Text passage.
Herbert demonstrates the centrality of violence to the developing culture of democratic manhood. The book’s power comes in the lean simplicity and directness of its argument, and its framing personal reflections that document the author’s own willingness to apply this analysis to himself and invite readers to see the possibilities of such self-analysis. Sexual Violence also demonstrates Walt Herbert’s absolute passion for social change, for the idea that people can, by struggling courageously with their own flaws and demons, improve their own lives and American democratic practice.
-- Dana Nelson, author of National Manhood
This is a passionate and provocative book, more polemical sketch than in-depth scholarly study, but powerfully urgent in those terms. It literary analyses are first rate, uncommonly pithy and wide-ranging. An important and unusually intimate book.
-- David Leverenz, author of Manhood and the American Renaissance
This book is hopeful and sympathetic. Herbert’s argument is measured, nuanced, and patient. His discussion of pornographic manhood is insightful and his outstanding observations about martial rape advance the issue.
-- Andrea Dworkin, author and editor of many works including In Harm’s Way, co-edited with Catharine A. MacKinnon
Thread by thread, Walter Herbert reveals the knot conjoining masculinity, sexuality, and violence. Compelling, carefully reasoned, and large in scope, the book is ambitious—and it delivers. Using literature, popular culture, and, most movingly, his own story, Herbert authoritatively places sexualized violence in a particular American context. This is an important work that should be read, not only by historians, psychologists, and sociologists, but by anyone desiring a better understanding of our current world, or anyone dreaming of a better one.

Task statement. In the book endorsements, who co-edited In Harm's Way with Andrea Dworkin?

Supplied data.
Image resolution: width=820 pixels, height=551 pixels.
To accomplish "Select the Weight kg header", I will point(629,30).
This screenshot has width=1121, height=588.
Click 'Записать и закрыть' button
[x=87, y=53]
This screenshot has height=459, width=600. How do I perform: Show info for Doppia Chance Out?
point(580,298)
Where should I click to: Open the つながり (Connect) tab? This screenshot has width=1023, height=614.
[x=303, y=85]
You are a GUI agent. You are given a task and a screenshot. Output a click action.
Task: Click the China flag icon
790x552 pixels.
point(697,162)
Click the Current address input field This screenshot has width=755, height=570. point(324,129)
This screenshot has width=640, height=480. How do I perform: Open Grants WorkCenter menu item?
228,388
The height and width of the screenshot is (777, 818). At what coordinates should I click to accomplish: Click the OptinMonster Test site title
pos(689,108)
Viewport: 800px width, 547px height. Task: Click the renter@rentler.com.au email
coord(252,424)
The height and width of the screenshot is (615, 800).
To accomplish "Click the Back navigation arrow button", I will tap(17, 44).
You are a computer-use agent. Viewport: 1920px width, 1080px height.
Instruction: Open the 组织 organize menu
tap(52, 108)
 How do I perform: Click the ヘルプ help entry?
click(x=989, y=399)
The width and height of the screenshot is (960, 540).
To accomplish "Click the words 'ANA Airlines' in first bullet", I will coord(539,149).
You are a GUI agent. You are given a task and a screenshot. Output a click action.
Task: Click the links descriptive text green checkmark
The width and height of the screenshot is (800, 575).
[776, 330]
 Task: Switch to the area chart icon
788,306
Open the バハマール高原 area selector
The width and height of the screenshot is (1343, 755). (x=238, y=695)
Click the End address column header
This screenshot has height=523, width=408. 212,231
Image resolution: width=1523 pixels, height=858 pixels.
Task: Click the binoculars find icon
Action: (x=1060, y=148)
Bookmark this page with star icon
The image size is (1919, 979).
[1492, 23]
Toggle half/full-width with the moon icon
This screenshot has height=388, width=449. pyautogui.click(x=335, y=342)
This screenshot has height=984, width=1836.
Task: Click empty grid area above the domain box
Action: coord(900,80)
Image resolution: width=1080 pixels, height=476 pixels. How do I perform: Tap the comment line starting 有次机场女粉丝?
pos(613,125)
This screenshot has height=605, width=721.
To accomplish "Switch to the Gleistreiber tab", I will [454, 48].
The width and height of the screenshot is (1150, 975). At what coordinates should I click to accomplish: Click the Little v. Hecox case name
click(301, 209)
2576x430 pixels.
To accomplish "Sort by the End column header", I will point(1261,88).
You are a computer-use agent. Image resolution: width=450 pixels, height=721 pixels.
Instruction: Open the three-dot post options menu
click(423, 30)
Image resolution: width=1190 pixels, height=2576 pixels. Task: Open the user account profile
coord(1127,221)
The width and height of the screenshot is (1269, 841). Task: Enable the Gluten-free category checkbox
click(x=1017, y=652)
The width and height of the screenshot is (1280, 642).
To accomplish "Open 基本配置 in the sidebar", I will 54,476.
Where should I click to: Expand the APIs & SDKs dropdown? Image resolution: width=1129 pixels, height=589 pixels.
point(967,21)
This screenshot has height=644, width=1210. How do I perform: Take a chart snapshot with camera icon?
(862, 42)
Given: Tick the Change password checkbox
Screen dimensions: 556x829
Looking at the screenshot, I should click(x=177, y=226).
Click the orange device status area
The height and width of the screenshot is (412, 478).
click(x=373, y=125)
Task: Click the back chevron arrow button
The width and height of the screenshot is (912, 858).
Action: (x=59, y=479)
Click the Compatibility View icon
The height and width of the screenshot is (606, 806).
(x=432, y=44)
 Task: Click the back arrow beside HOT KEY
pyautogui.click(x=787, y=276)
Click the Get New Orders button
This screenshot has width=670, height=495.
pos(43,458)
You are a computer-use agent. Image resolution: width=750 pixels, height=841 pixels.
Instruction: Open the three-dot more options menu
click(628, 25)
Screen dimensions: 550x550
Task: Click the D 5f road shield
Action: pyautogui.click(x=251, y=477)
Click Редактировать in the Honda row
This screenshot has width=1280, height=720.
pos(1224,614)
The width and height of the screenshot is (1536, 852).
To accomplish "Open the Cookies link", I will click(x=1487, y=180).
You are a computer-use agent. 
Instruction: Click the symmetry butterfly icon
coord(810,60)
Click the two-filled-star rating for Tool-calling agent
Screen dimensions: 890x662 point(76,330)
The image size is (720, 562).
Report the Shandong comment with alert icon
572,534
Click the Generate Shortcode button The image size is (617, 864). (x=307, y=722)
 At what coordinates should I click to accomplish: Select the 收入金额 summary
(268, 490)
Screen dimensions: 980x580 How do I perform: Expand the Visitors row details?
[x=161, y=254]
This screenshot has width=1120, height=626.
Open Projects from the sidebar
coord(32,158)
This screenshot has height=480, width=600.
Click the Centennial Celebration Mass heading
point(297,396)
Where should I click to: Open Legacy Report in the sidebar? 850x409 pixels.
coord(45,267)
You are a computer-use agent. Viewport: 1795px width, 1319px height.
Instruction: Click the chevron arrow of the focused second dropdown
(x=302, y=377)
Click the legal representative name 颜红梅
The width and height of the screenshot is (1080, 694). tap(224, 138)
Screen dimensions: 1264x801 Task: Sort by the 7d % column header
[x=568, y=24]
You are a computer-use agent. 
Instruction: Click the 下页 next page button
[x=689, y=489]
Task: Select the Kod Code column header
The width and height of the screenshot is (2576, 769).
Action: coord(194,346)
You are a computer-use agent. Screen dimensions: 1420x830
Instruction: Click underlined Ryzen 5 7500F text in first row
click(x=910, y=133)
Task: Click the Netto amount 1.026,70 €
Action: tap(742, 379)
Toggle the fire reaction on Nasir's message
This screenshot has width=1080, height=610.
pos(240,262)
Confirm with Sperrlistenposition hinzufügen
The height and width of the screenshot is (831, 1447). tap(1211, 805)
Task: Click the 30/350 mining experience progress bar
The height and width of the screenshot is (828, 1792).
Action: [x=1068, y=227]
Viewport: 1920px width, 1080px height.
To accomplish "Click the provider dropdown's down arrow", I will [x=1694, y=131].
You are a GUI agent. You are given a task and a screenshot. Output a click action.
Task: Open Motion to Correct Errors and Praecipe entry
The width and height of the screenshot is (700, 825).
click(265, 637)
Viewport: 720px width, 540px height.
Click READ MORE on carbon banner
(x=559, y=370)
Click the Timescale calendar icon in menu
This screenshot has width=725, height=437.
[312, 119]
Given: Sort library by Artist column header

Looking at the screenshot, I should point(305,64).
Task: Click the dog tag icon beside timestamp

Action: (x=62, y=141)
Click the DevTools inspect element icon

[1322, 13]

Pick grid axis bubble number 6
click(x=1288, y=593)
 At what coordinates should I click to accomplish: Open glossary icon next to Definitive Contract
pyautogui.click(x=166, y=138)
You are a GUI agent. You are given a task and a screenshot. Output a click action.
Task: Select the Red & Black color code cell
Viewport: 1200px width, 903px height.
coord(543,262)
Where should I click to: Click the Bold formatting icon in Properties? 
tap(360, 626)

Answer to this task. Catharine A. MacKinnon